Submitted by AWL on 7 December, 2007 - 10:36

A two day strike has called for 6 and 7 December in the Department of Work and Pensions by the civil service union, PCS. The PCS leadership in DWP have rightly called for all members to receive at least the rate of inflation (currently 4.2%) as an increase in year 1 and want talks about years 2 and 3. Under current arrangements 40% of DWP staff will get no consolidated increase in year 2 and 74% will 1% in the final year.

Unfortunately the necessary preparatory work for the dispute has not happened. Two days before the strike started branches learnt there was to be a two week overtime ban! This is not good enough: branches need time to talk to those thinking of working overtime and they have to arrange pickets.

Of course the ban is welcome but it should be indefinite. Benefit centres are only meeting their targets through extensive use of overtime.
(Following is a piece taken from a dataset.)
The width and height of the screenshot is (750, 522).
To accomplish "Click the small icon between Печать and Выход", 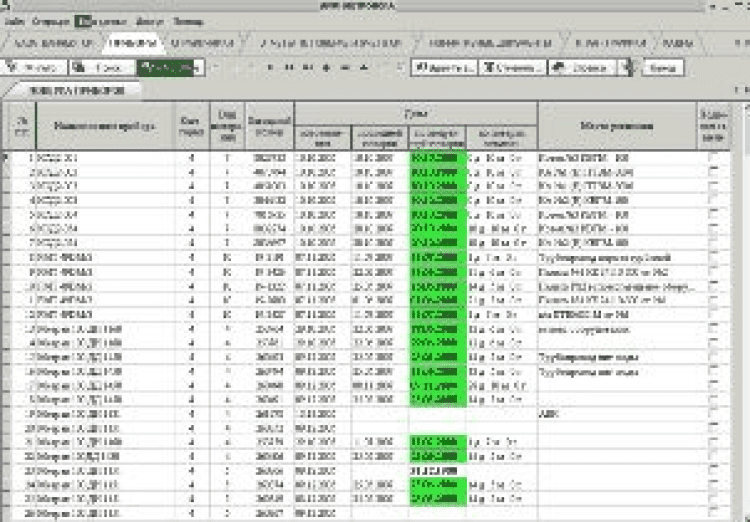I will [628, 67].
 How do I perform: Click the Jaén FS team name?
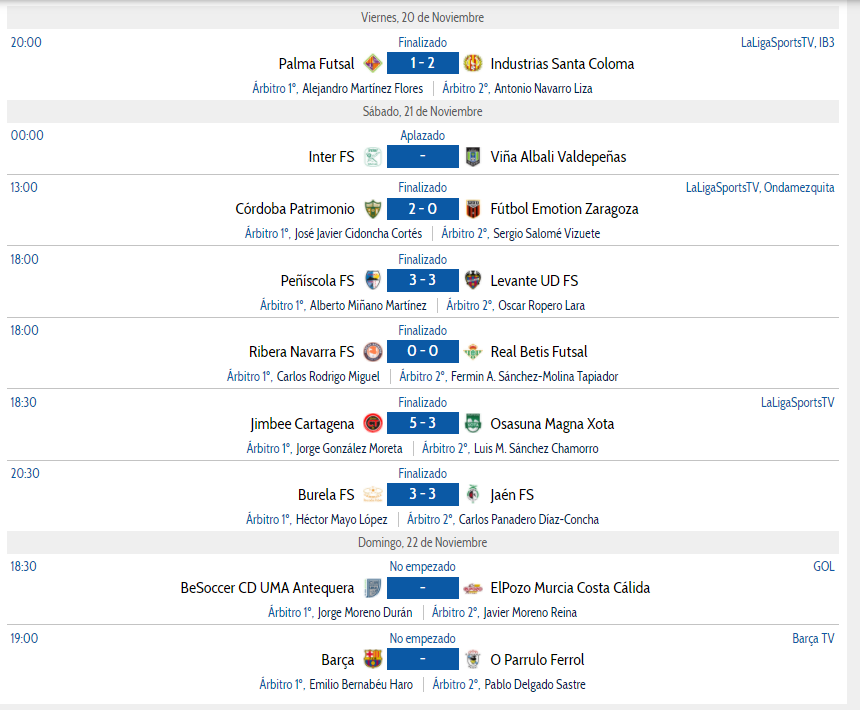pyautogui.click(x=512, y=495)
The background to the dispute is important. Massive discrepancies in pay rates have opened up between workers in different government departments. For instance in 2010 DWP workers will be paid less than what HM Revenue and Customs counterparts are now getting! The PCS should systematically issue the pay differentials to members on a regular basis. This has not happened.

Given the national pay dispute has now been effectively suspended by the National Executive, and that they are not publishing wage differentials, the time has come to reconstitute the Branch Campaign for National Pay.

The Executive are we should undertake departmental action. But that way groups with disputes are being effectively left to fight on their own with nominal promises of “co-ordination” from the Executive.

For the past three years the union has had a tactic of calling a one or two day strike every six months or so. But this has not helped us stem the jobs massacre (25,000 posts have been deleted in DWP alone) or achieve a no compulsory redundancy agreement. It has not brought us further closer to national pay bargaining.

So will this tactic work in the DWP pay dispute?

Unless the frequency at which the strikes are called is greatly increased, the national strikes are protest strikes. They need to augmented with further action.

Postal workers recently had sectional action where one part of the business was called out on one day, another part of the business was called out the following day etc. The impact of this was to prolong the disruption. Why can’t we call call out Benefit Centres one day, Jobcentres the next and contact centres the following? Or call out groups of key workers for longer periods of action and support them with a levy across the union? We don’t know whether these tactics will be successful as they have not been tried.

The Independent Left faction has been advocating these tactics for the past few years. They have been dismissed out of hand by the (dominant) Left Unity leaders, saying the tactic didn’t work in a Jobcentre Plus safety dispute 27 years ago. Then the union was nearly bankrupted supporting isolated offices for months on end. But we are talking about bringing key workers out for weeks rather than months.

Another problem has been so-called confidentiality in pay talks. There have been in total 26 days of talks over months. Yet no communication has come out from the union apart from bland statement about progress being slow. Surely we should expect a weekly report, to keep members engaged. The membership are not a stage army that can be called upon at will. The union also say that management would refuse to negotiate unless we sign up to confidentiality. But this assertion has never been put to the test.

Management have been clever about the current offer and talks, dragging talks out until November and then imposing their offer just before Christmas.

The timing of this two day strike has caused us problems. And the imposed pay deal rewards those at the bottom in favour of those at the top – classic divide and rule.

The union needs to name further dates. They should also actively consider whether rolling, regional and/or selective action can be used, and immediately ballot for an indefinite overtime ban.